How to Know When You Can Cut It as a New Yorker

If you're even thinking of being in NYC, check out the rest of our DestiNATION: New York City guide. It's stacked with expert advice from locals on what to eat, where to drink, and what to do in the Greatest City on Earth.

New York is billed much too often as the Greatest City on Earth and too rarely as an up-charged frenzy of chain restaurants, tourist traps, finance bros, and hideous new-construction condos. Can you explain in detail what’s so Great about it? I’m asking because I see a lot of you visitors wandering around here, fresh from JFK or LaGuardia or the Port Authority, your eyes betraying your confusion: Holy shit, there are a gazillion buildings in this city and I have no idea where the Greatness is!

It’s out there, friend. But to find it you have to know why you came here, and too many of you don’t. I’ve read your TripAdvisor itineraries. You arrive with a vague notion that you’ll do some City Things. You putter around Midtown. You hit a Ray’s Pizza and fold a cheese slice in half. You clomp over to the base of the Empire State Building, gaze upwards, and discover that it looks like any other building from street level. You go to the Met, stare at priceless antiquities and try to look impressed. You take in a show, and it’s usually Phantom. If you’re feeling bold, you take the A train one stop into Brooklyn, stand on the Promenade in Brooklyn Heights, and look across the East River at the darkly gleaming fortress that is the Financial District. “Finally did Brooklyn!!” you tweet.
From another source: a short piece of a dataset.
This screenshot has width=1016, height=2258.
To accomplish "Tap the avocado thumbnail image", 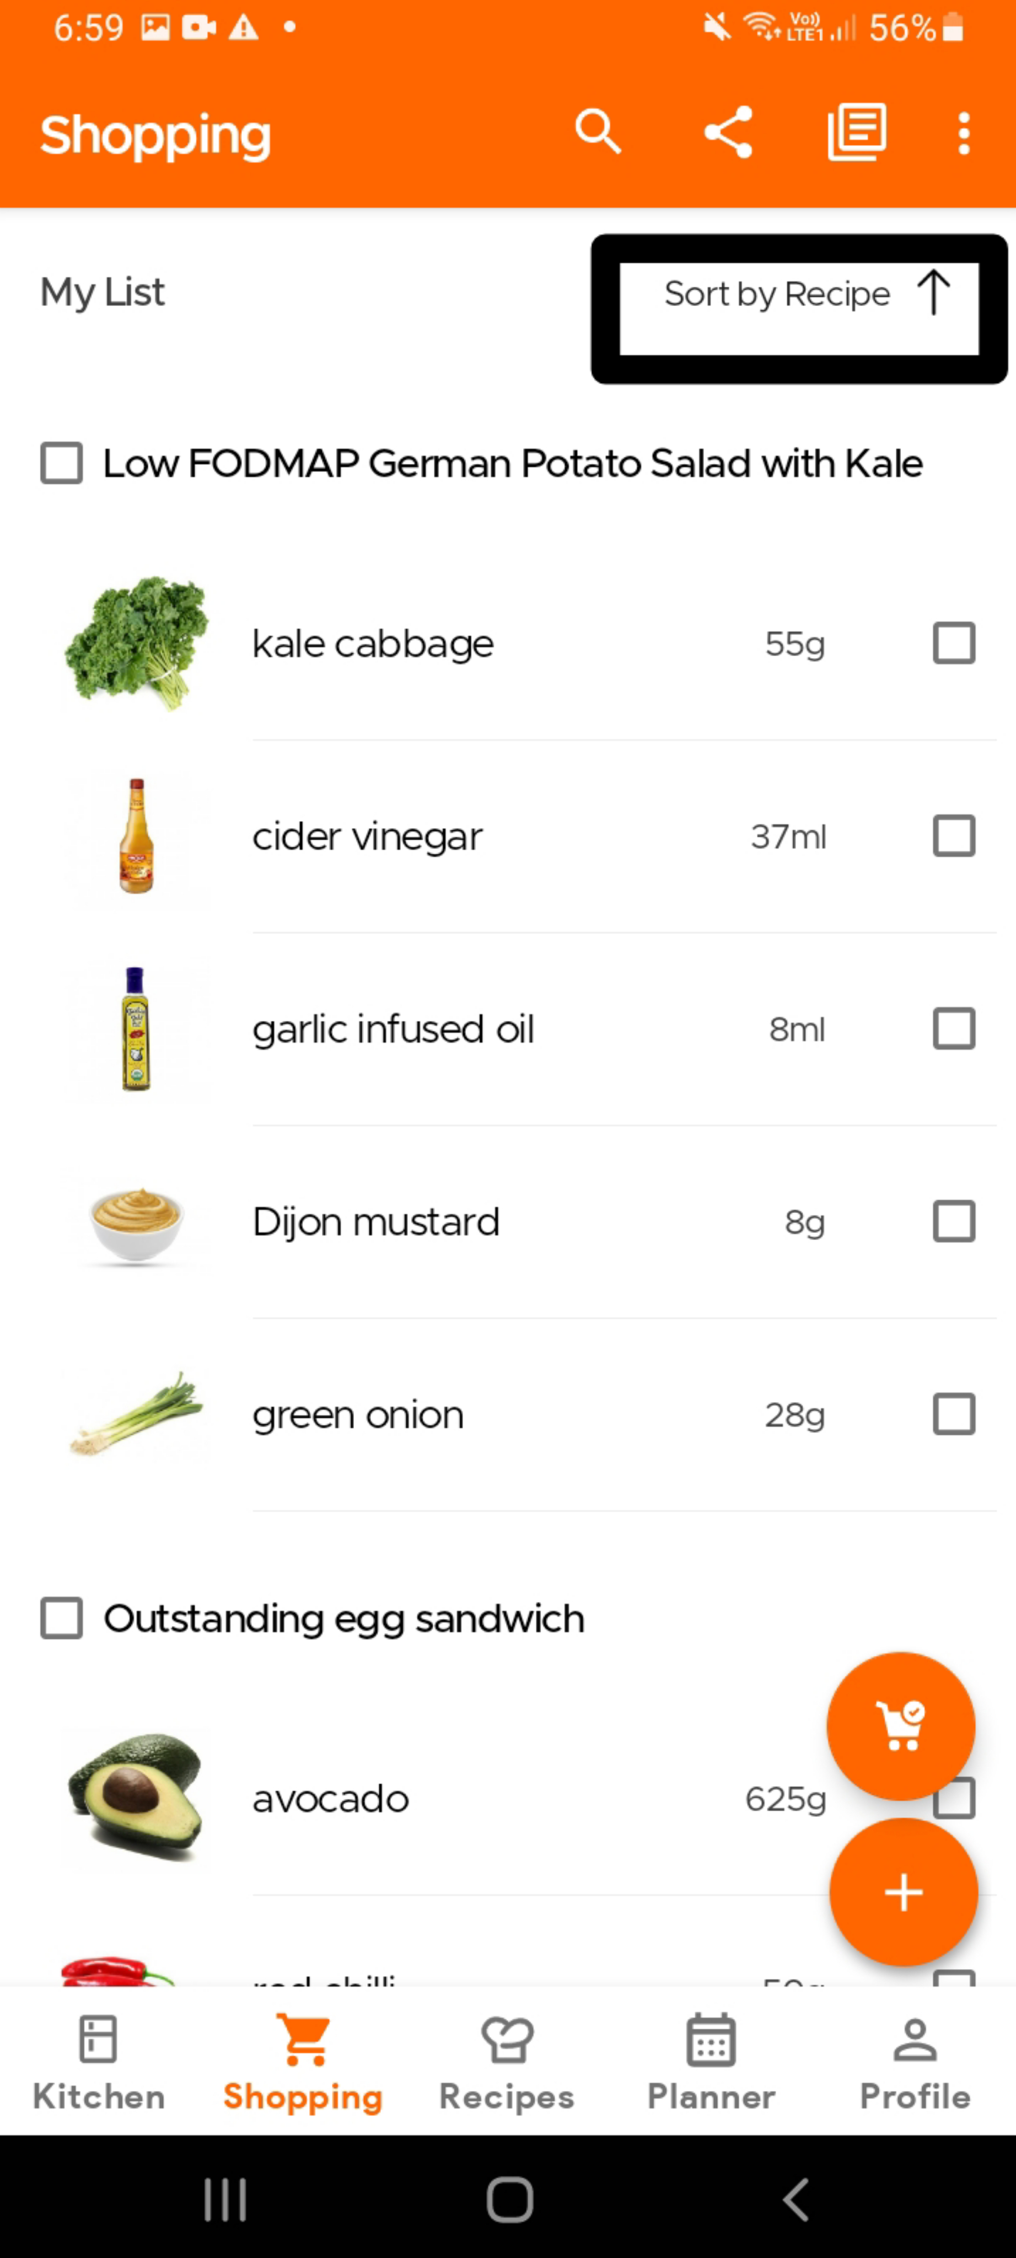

You will return to Peoria or Fredonia or Bentonville having done some mildly diverting sightseeing, and having absorbed a nice contact high from being around a sprawling, three-state megalopolis of 24 million people in a big hurry. “Fascinating place,” you’ll say, “but I wouldn’t want to live there.”

There, in this formulation, is Midtown, Times Square, and Central Park. And you’re right. I wouldn’t want to live there either.

But if you want to see what actually, might, by some metrics, give New York City the right to call itself the Greatest City on Earth, go to the places in the city where you would want to live. They exist. And to find them, you have to ask yourself what you really, truly love.

Soho
Soho, Manhattan | Ryan DeBerardinis/Shutterstock

When New York was only sin and derangement  

If, in the summer of 1990, you had told 7-year-old me that he’d spend most of his adult life in New York City, 7-year-old me would have screamed.

Seven-year-old me had spent his life in rural southern Rhode Island. Our town was less than three hours from the city -- more in Boston’s orbit than New York’s, and far enough from either that both cities’ civilizing coronas dissipated before hitting our yard. I knew chickens and goats, little farms and big woods. The first time I saw an office building, I gasped.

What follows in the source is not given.